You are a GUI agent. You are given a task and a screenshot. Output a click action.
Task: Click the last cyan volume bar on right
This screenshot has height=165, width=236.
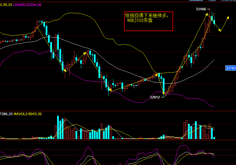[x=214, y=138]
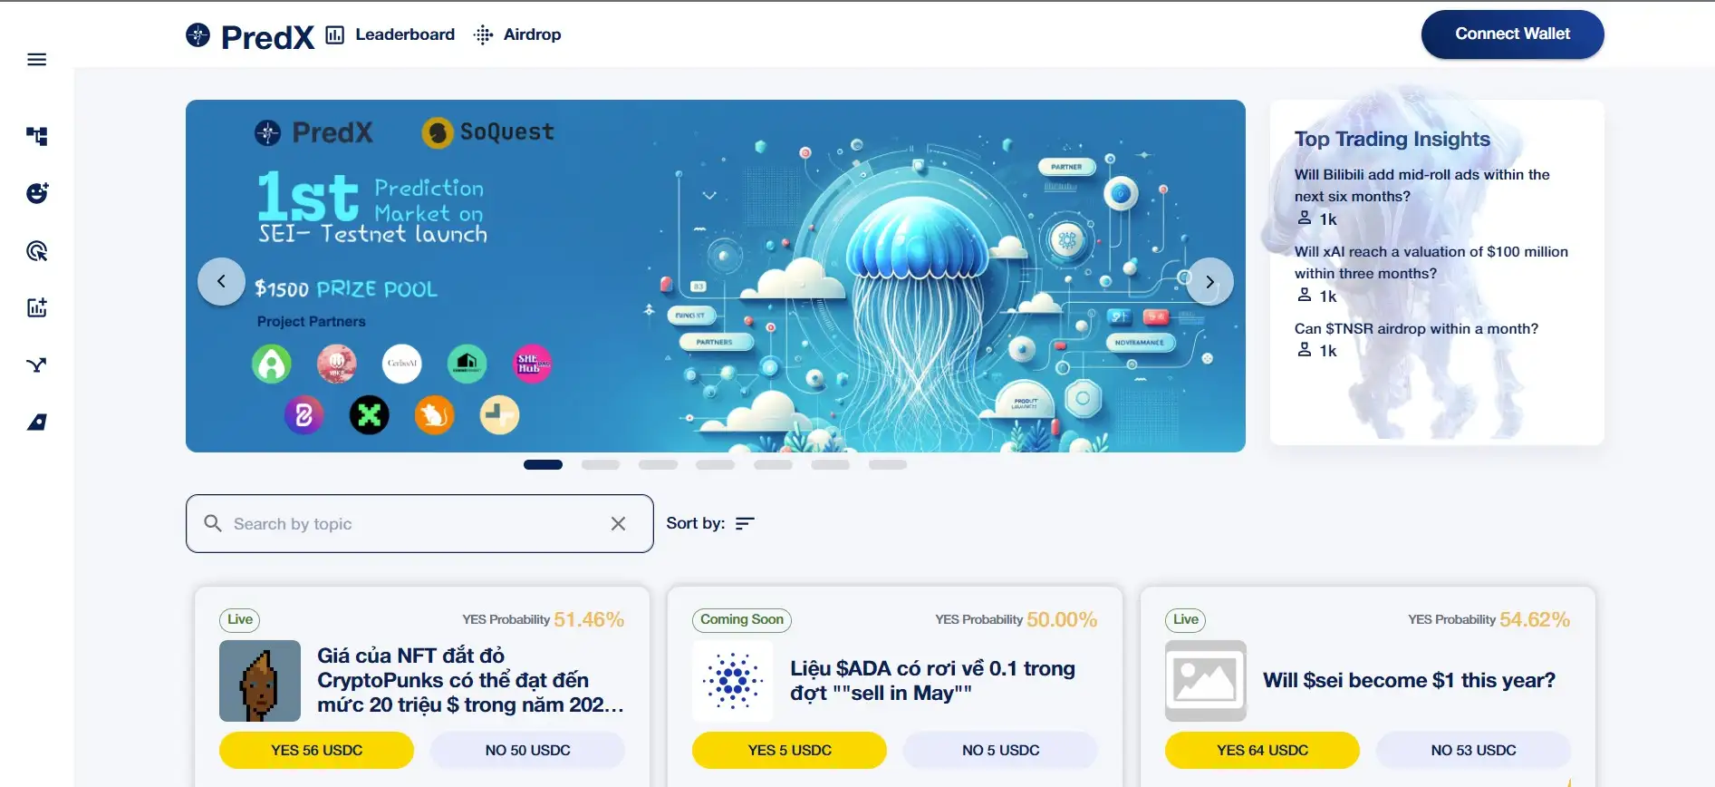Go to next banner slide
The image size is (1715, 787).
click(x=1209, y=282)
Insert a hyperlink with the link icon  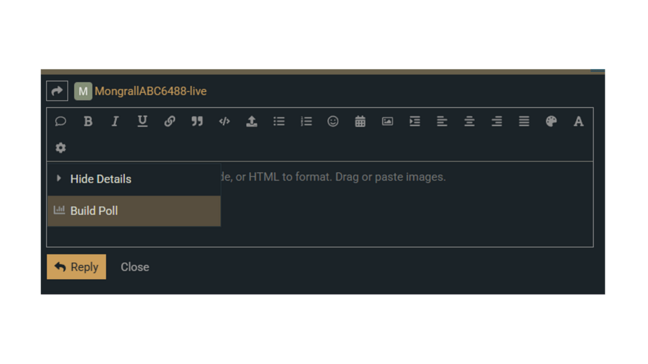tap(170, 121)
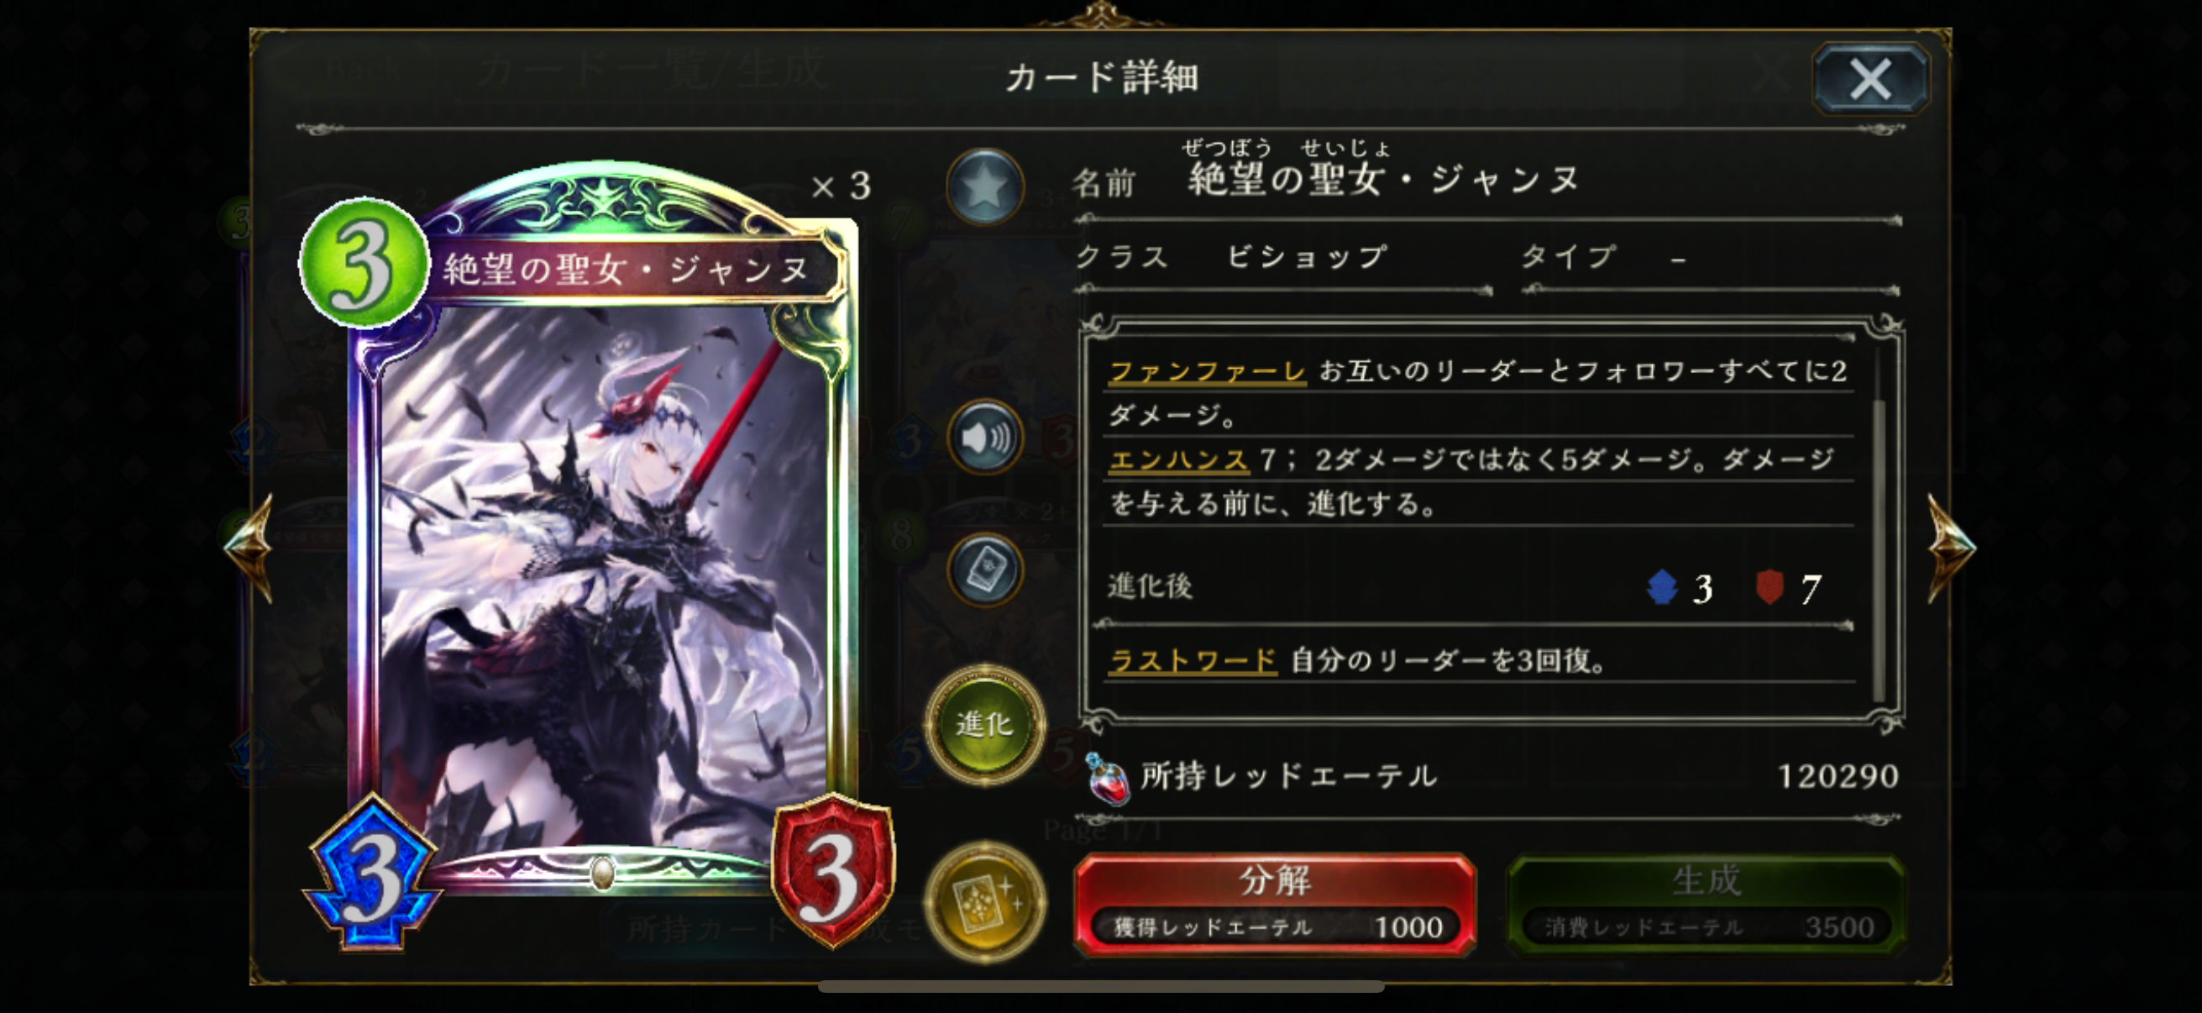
******************************
(The task) Which of the lines above contain the string "screenshot" with the same capitalization? Copy each of those lines in full.

(Output of the task)
You are a GUI agent. You are given a task and a screenshot. Output a click action.
This screenshot has height=165, width=236.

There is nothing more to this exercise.